<>“姨父你放心,我上的锁情蛊能自行吸收百毒,只要不是蛊毒发作,我便无碍。”
北静王这才安心服下避毒丹。
枯木道长率先转身走在前,北静王在后,将孟鸾月护在中间。
走了许久,孟鸾月才发现脚下有异样,枯木道长一路洒了避毒虫的药粉,明显是怕北静王被毒虫咬嘛。
看来嘴硬心软之人也并非仅北静王一个。
所谓的厌恶,到底还是因翁婿这层关系而有所改善。
自入山时,脚下便无路可走,三人顺着上山的方向,踏着杂草前行,林子越来越深,也越来越暗,约莫行至半山腰时便如阴雨天一般,头顶无暗无天日,阴冷非常,不多时便衣衫尽湿。
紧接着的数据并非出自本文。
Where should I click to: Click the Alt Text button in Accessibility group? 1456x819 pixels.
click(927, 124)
孟鸾月渐渐体力不支,越走越慢,眼见与前方的外公距离在拉远,她定了定神,加快脚步,方行了两步,脚下一软要跌倒,身后北静王眼疾手快扶住她。
“月儿!”
闻声,枯木道长惊觉扭头看了眼,急忙折身来看,抚上她的脉搏,脸上忧色越浓。
“丫头身上的蛊毒又提前发作了。”
北静王惊急,“您想想法子,您是有名的神医,定能救得了月儿的……”
“大呼小叫,要被你烦死了。”枯木道长也是急得抓耳挠腮,训道:“先前便与你说过,锁情蛊名为锁情,便是要你不要动情,你这发作的时间间隔越来越短,这两日你又想凤家那小子了罢,你怎就不长记性呢。”
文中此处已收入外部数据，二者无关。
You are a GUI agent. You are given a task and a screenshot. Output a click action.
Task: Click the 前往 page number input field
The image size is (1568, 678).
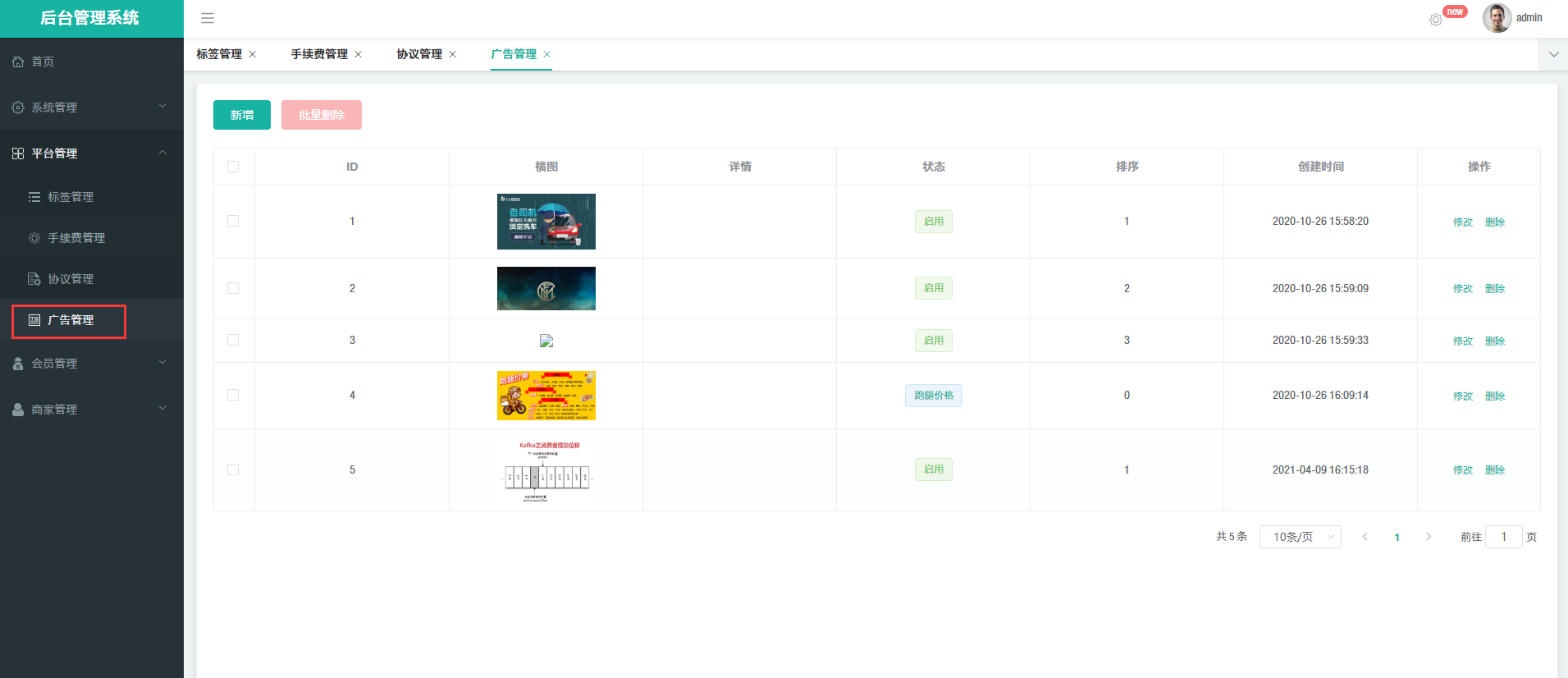click(1503, 537)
孟鸾月有气无力,多半是依靠北静王的支撑才勉强站稳,听到外公训斥,她虚弱笑了笑。
“对不住啊外公,气血方刚抑制不住……”
“……”
听她如此直白,枯木道长老脸有些挂不住,却将气撒在北静王身上。
“还一方之王呢,没一点用!”
北静王沉默受着,缓缓在孟鸾月身前蹲下,“月儿你上来,我背你走。”
不待孟鸾月拒绝,枯木道长拊掌一笑,“这主意不错,你可是大力战神诶,背女儿、月儿也是应该的。”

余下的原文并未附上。